Research News on Risk and Genetics
Research has shown that women with a family history of breast cancer have a higher risk for developing the disease. That's true whether the family history is on the mother's side or the father's. And it's especially true if the women in the family were diagnosed with the disease before the age of 50.
Some women with a strong family history of the disease have inherited a specific gene abnormality that increases their risk for breast cancer. So far, abnormalities that have been found to have a definite link to an increased risk for breast cancer are in the BRCA1 and BRCA2 genes.
Women who learn through genetic testing that they have abnormal BRCA1 or BRCA2 genes face very difficult decisions. Past studies have shown that for such women, breast cancer risk could be as high as 80% to 90% by the age of 70. With such a high risk, many women decide to take preventive measures, including mastectomy, double mastectomy, ovary removal, and tamoxifen therapy. These are all very serious measures that can significantly change a woman's life.
In this section, you can read more about recent research on preventive treatment for women with the BRCA1 and BRCA2 gene abnormalities, including ovary removal, and double mastectomy.
You can also read research reports on how high the risk for women with BRCA1 and BRCA2 gene abnormalities actually is, and on another gene abnormality that has a strong link to breast cancer.
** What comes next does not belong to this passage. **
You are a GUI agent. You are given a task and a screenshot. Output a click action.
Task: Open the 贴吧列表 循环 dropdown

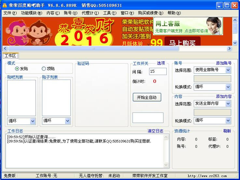(33, 121)
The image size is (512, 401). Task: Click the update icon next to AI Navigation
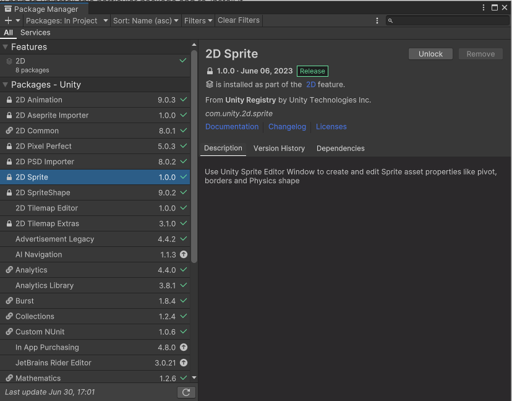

These research reports are part of the breastcancer.org monthly Research News program. Each month, our experts examine recent breast cancer research for exciting advances, important updates, and changes in how breast cancer is treated and diagnosed.
We present these studies in easy-to-understand language, explaining their importance, how they were conducted, and what impact the results might have for YOU.
Testing for abnormal breast cancer genes started in 1996, but little research has been done on who gets tested and why. And those studies have included mostly white women. Researchers aren't sure if this is because white women are more likely to have hereditary breast cancer or are more likely to seek genetic testing, or because there is racial disparity in how the tests are used. Racial disparity means that people are more (or less) likely to be given particular treatments because of their race.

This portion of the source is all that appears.